Thanks. E-mail address was incorrect. All information received. :thumbup:


----------



## Lammy Livernips (Mar 23, 2010)

hey guys. i started a similar thread over on xoutpost.com in the x5 forum.

the good news, is that they are not delaying production of the vehicles, but rather shipping them to the VPC until the approvals are obtained.

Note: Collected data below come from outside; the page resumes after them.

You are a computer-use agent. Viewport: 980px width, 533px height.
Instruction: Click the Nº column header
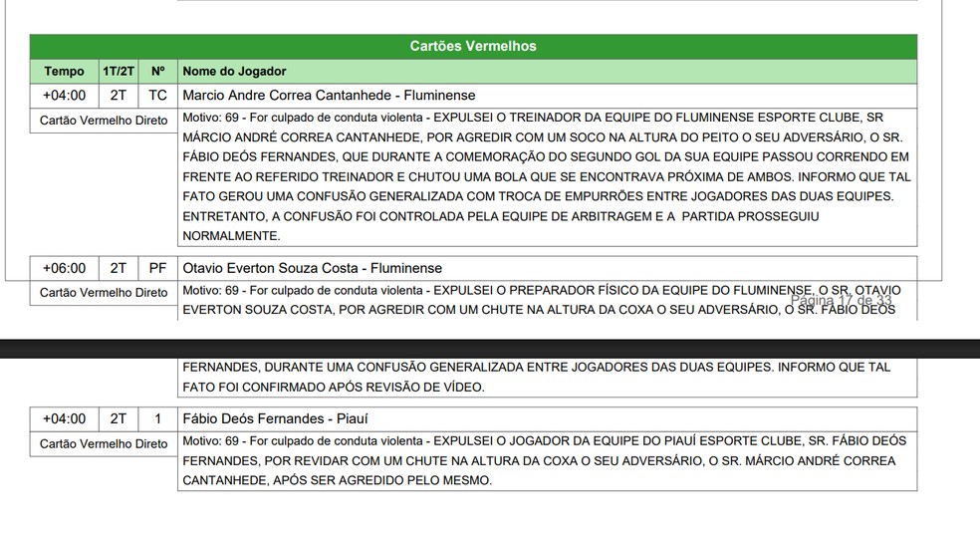coord(157,72)
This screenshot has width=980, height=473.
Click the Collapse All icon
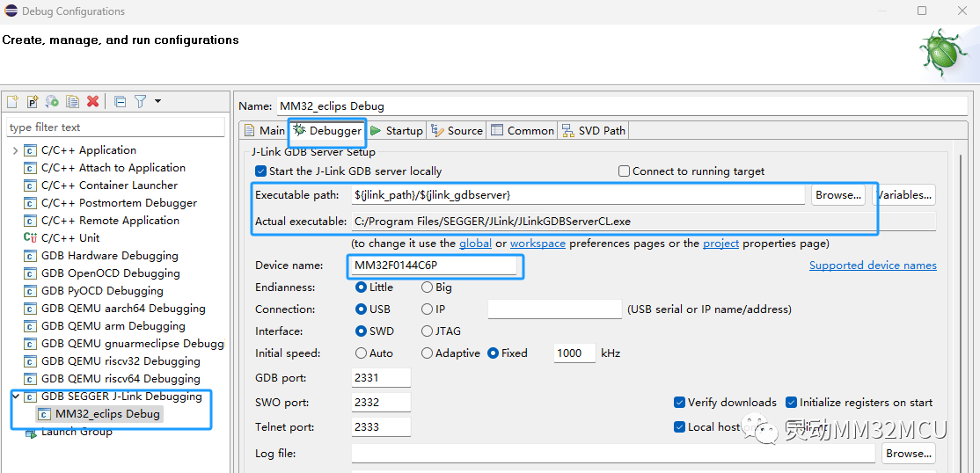[121, 102]
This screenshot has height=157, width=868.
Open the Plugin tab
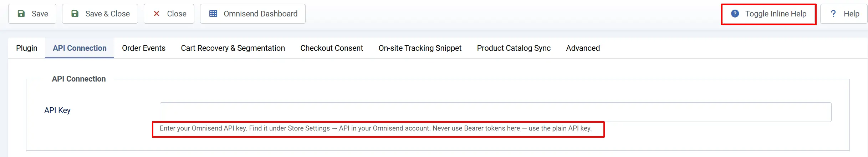click(x=27, y=48)
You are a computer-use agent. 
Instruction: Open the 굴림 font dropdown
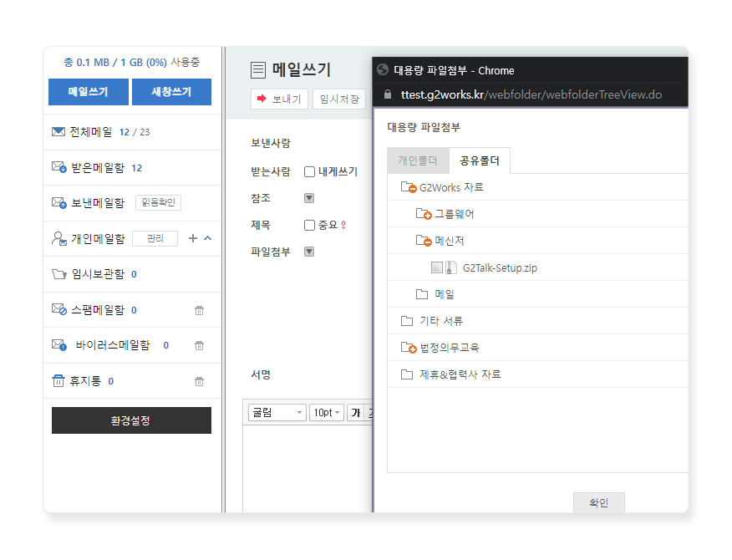coord(277,413)
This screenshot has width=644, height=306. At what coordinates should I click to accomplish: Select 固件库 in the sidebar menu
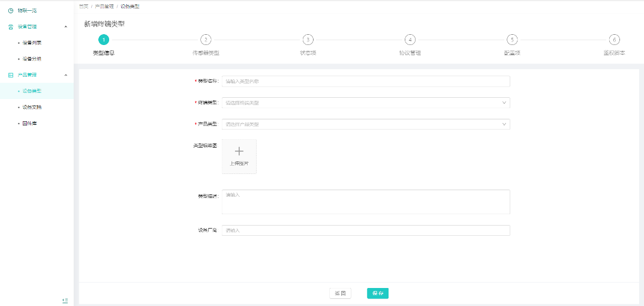point(30,123)
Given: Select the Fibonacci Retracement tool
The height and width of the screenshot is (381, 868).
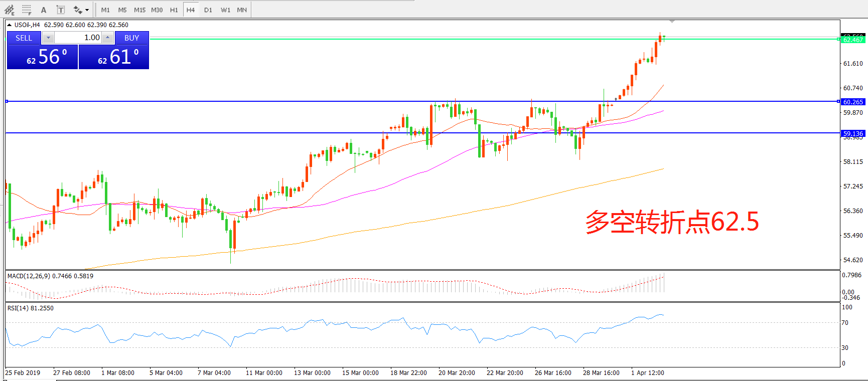Looking at the screenshot, I should coord(27,10).
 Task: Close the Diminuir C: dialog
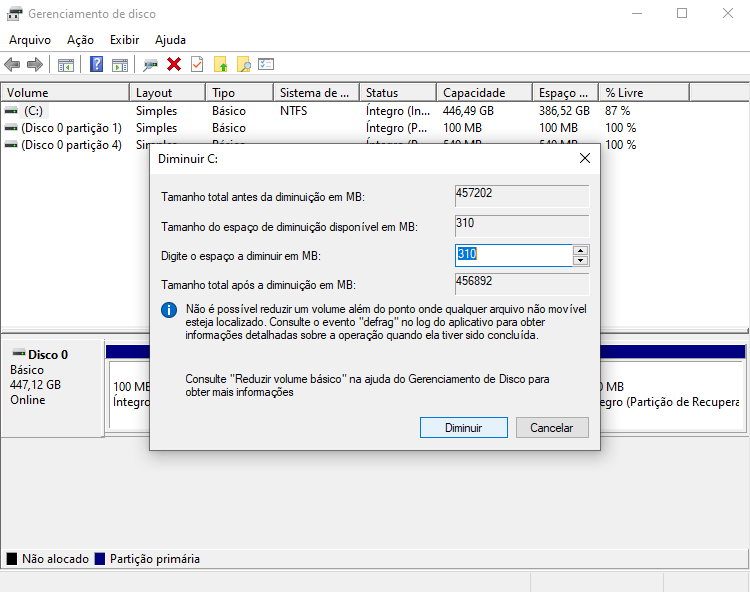pos(584,158)
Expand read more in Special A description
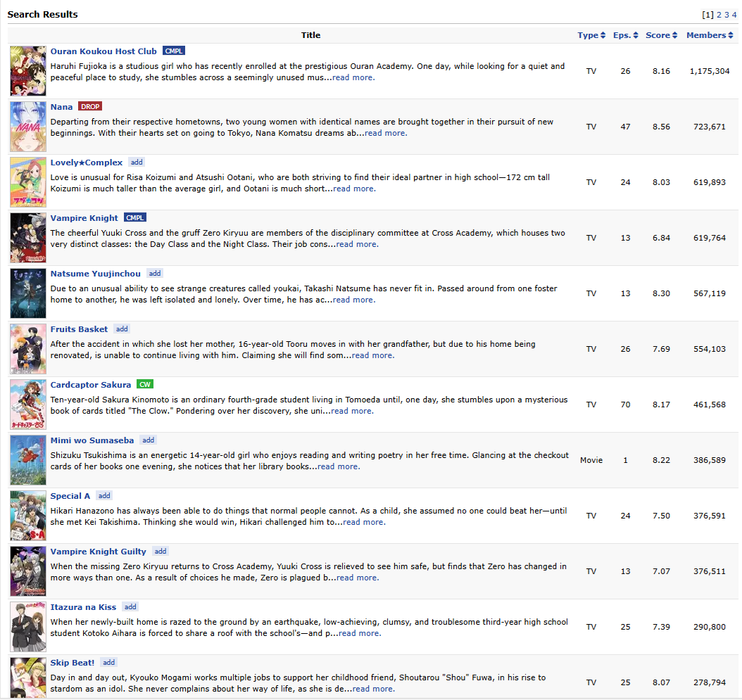742x700 pixels. [x=364, y=522]
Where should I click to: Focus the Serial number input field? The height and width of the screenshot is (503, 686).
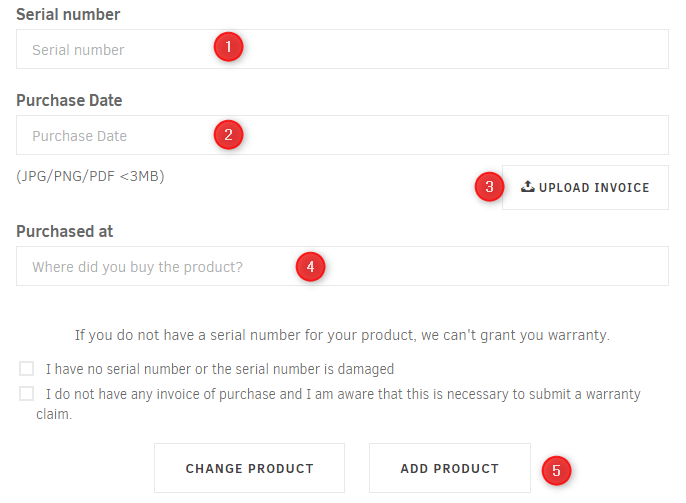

thanks jonathan for providing an additional level of detail. i will try to find you when i come down for my 2011 x5 PCD in a few weeks.

-Lammy


----------



## I-Won-Today (Feb 21, 2007)

Hi Lammy,

Congrats on the new BMW :thumbup: Please say hello when you're here. You're more than welcome for the information. Glad to help when I can.


----------



## Lammy Livernips (Mar 23, 2010)

*Epa approvals done*

hi all..

i got tired of waiting, so i contacted the EPA myself and here is the good news:

=============
[email protected] to me:

We have issued our certificate for the diesel X5. It is possible that BMW is still waiting for their CARB approval (I don't know), but we are done with our testing.

XXX XXX
Manager, Light-Duty Vehicle Group
Compliance and Innovative Strategies Division
United States Environmental Protection Agency
==============

so - looks like we are waiting on CARB at this point. the bad news - i called CARB and they refused to give me any info. will try again...


----------



## jvdeasy (Feb 25, 2007)

Jonathan, I have an X5d in production now ( I have the #) and my CA still cannot confirm a date for all the reasons stated above. If the CARB approval issue is resolved next week, is it realistic to expect a date can be arranged for pick up around 4/27-28? We are planning a trip to the area and hope this can somehow work out. Thanks.


----------